Another vulnerable group is the rapidly growing middle class with rising purchasing power. Drug abuse is rising in this population. While there is a huge change in the lifestyles of people in this group there is no corresponding rise in social nets to protect them.
In Chennai, Partha feels that the social circle has grown because of the increasing presence of Business Process Outsourcing outfits and Information Technology companies that employ young people in large numbers. There are very few places where these people can go for entertainment or to socialise. Clubs and lounge bars are expensive and are also required now to shut early. (The city police cracked down on bars and pubs after an incident in which a young girl died after being run over allegedly by four drunken youth.) As a result, many people have nowhere to go after midnight and tend to get together at friends' homes and "smoke grass" or "do a few lines of cocaine", he says, adding, "Canabis is simply the cheapest way to `get a trip'. Alcohol is expensive."
At the lower end of the spectrum of those vulnerable are a rising number of educated unemployed graduates. Rural people, another vulnerable group, are dominant opium abusers. According to the National Survey, between 51 per cent and 76 per cent of drug users were from rural areas, and between 16 and 49 per cent were illiterate.
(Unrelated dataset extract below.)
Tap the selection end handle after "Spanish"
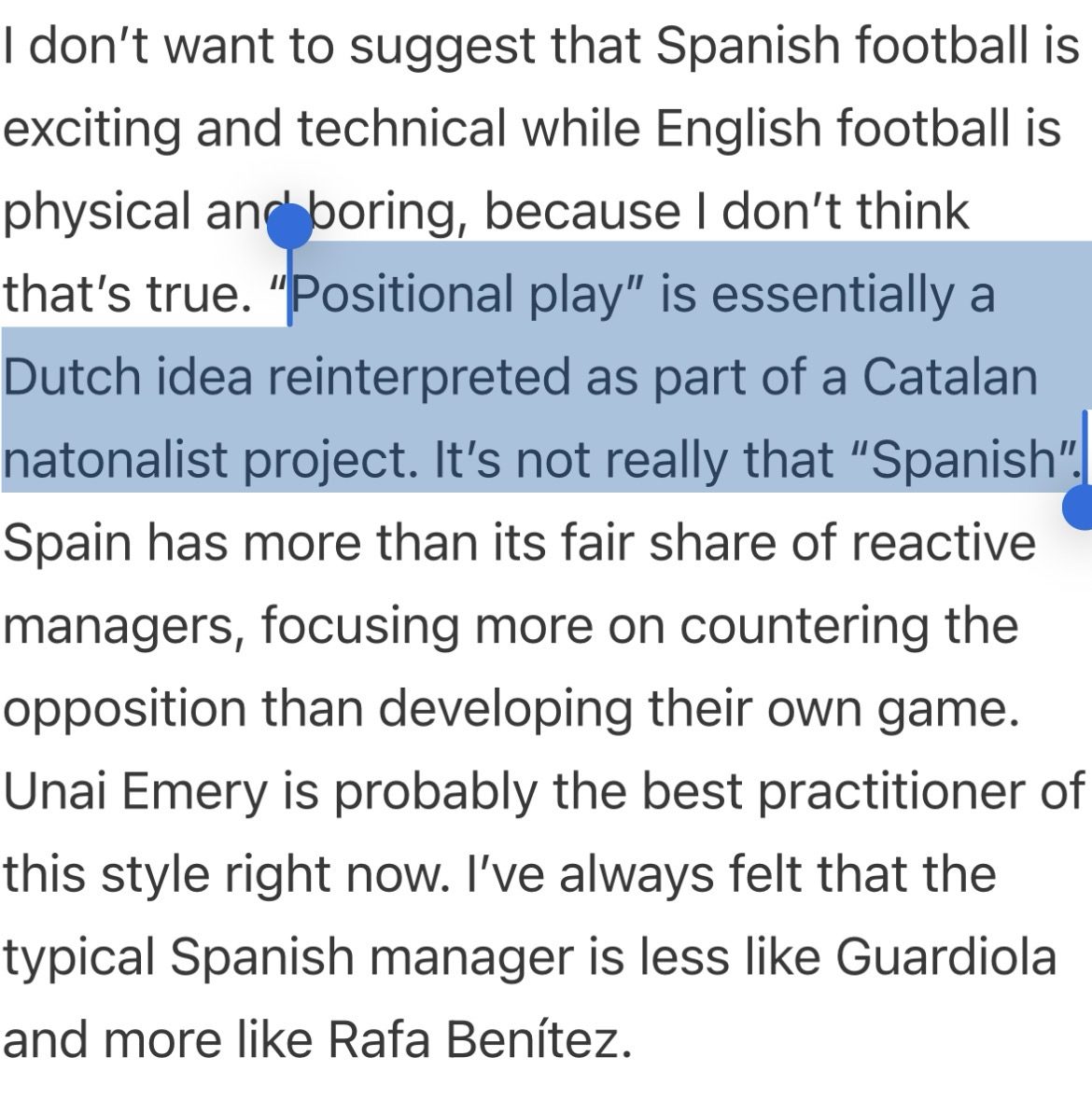This screenshot has height=1099, width=1092. pos(1081,508)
IT is a matter of concern that more and more women are becoming drug-dependent, and it is essential that a gender-specific approach is taken to address the issue. According to the National Survey, interventions among women have to examine issues such as drug abuse by women themselves, the burden on women due to drug abuse in the family, treatment, and access to treatment available to them.
Data from the thematic study on drug abuse and women carried out as part of the National Survey show that 30 out of 75 women drug abusers were "Injecting Drug Users", which belies the myth that most women abuse only tranquillisers. Another study of the Survey reported that the burden on women due to drug abuse by a family member was significant, affecting their health apart from isolating them and their family from friends and society. Drug-related domestic violence was also quite common. The study also showed that women drug abusers often felt the lack of adequate treatment facilities and the need for separate treatment centres.
Given the large and rising number of drug abusers and the complex nature of the problem, it is important that the issue is brought into the domain of public health care and related to such other issues as crime prevention, health care, lifestyle changes and education. It should become part of a larger public discourse, rather than a problem to be dealt with after it reaches a chronic stage.
(The names of persons affected by drug abuse have been changed in the article.)